_REQUIRED ACTION:_
All of the data is to be repeated verbatim.

_DATASET:_
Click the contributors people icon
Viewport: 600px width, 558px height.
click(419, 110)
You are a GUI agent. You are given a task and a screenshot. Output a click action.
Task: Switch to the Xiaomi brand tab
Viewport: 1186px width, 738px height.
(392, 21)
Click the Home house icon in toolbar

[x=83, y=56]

_TASK RESPONSE:_
Click the contributors people icon
Viewport: 600px width, 558px height.
click(419, 110)
You are a GUI agent. You are given a task and a screenshot. Output a click action.
Task: Switch to the Xiaomi brand tab
Viewport: 1186px width, 738px height.
(392, 21)
Click the Home house icon in toolbar

[x=83, y=56]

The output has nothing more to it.